> Records provided
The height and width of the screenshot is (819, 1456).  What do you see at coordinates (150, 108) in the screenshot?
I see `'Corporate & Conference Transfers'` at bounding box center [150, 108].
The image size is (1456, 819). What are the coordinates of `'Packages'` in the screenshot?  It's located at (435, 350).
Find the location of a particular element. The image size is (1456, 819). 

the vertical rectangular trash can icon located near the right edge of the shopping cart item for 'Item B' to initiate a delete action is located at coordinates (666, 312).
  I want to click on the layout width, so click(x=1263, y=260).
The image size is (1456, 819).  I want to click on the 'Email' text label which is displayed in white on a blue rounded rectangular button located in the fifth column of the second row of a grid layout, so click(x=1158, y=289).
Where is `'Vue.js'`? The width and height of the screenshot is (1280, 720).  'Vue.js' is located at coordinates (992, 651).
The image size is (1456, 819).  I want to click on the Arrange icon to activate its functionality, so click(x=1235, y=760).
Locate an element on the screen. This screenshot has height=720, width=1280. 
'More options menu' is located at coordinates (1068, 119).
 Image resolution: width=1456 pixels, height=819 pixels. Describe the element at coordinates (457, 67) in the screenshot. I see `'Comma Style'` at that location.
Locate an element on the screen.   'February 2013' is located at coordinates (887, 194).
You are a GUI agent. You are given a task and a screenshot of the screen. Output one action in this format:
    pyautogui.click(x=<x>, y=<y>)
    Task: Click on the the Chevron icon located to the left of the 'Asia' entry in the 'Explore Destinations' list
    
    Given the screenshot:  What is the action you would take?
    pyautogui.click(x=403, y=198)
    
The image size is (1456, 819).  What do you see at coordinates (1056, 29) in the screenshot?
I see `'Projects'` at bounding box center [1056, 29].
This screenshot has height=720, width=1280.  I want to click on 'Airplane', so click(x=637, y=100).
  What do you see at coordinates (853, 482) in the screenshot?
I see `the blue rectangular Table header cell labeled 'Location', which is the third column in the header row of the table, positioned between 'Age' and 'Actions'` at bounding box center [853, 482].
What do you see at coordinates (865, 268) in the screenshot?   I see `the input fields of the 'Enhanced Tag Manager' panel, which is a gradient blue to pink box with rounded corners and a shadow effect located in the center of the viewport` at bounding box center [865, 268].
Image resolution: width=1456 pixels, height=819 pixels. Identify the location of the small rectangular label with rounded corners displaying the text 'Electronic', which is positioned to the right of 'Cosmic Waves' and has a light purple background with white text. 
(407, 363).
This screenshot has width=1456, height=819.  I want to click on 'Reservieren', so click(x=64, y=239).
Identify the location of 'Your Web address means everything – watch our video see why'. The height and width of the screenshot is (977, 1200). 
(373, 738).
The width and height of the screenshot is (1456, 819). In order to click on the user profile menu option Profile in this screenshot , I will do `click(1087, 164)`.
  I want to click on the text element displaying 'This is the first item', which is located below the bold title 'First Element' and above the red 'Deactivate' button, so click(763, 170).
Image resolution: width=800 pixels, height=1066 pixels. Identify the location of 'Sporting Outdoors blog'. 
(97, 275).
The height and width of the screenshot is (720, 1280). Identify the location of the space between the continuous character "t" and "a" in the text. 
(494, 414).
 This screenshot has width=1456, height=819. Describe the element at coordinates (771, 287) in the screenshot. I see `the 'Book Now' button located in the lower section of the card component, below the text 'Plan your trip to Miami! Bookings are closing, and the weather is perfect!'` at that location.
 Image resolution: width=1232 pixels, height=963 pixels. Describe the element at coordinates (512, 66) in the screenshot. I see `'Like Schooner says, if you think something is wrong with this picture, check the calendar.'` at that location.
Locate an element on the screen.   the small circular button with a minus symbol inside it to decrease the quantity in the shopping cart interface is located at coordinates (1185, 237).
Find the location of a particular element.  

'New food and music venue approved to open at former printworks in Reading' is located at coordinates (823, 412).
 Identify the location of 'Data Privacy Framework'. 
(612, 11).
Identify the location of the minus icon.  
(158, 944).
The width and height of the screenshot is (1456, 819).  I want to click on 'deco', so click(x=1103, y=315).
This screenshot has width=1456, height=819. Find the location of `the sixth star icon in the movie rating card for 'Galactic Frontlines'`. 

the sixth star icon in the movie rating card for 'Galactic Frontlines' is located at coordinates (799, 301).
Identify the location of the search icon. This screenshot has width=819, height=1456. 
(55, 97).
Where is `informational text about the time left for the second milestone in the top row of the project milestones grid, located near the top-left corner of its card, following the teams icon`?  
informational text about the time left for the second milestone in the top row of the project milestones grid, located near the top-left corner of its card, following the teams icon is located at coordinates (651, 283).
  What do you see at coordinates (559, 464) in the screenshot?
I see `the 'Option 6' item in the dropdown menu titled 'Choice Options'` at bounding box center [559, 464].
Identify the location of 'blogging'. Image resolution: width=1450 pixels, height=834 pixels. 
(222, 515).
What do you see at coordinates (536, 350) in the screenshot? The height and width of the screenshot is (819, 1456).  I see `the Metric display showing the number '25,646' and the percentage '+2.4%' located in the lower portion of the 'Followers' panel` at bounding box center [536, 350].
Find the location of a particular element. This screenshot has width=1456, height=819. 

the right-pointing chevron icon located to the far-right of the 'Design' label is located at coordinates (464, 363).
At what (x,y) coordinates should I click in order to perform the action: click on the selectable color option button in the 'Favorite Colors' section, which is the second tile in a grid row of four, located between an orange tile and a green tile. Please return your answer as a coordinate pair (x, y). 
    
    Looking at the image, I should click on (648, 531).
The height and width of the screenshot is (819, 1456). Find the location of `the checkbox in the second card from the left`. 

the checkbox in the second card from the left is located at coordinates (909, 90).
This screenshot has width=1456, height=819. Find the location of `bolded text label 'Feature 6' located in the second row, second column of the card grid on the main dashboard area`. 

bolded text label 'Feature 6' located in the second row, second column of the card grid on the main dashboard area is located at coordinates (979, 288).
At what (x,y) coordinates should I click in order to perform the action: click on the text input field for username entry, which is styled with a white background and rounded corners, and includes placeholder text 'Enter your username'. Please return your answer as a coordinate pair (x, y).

> Goal
Render the stretch of the records from the line containing "Image resolution: width=800" through the line containing "(158, 944)." as a Markdown table with the columns Row and Record Line, numbering the rows and omitting blank lines.

> Solution to this task
| Row | Record Line |
|---|---|
| 1 | Image resolution: width=800 pixels, height=1066 pixels. Identify the location of 'Sporting Outdoors blog'.  |
| 2 | (97, 275). |
| 3 | The height and width of the screenshot is (720, 1280). Identify the location of the space between the continuous character "t" and "a" in the text.  |
| 4 | (494, 414). |
| 5 |  This screenshot has width=1456, height=819. Describe the element at coordinates (771, 287) in the screenshot. I see `the 'Book Now' button located in the lower section of the card component, below the text 'Plan your trip to Miami! Bookings are closing, and the weather is perfect!'` at that location. |
| 6 |  Image resolution: width=1232 pixels, height=963 pixels. Describe the element at coordinates (512, 66) in the screenshot. I see `'Like Schooner says, if you think something is wrong with this picture, check the calendar.'` at that location. |
| 7 | Locate an element on the screen.   the small circular button with a minus symbol inside it to decrease the quantity in the shopping cart interface is located at coordinates (1185, 237). |
| 8 | Find the location of a particular element.   |
| 9 | 'New food and music venue approved to open at former printworks in Reading' is located at coordinates (823, 412). |
| 10 |  Identify the location of 'Data Privacy Framework'.  |
| 11 | (612, 11). |
| 12 | Identify the location of the minus icon.   |
| 13 | (158, 944). |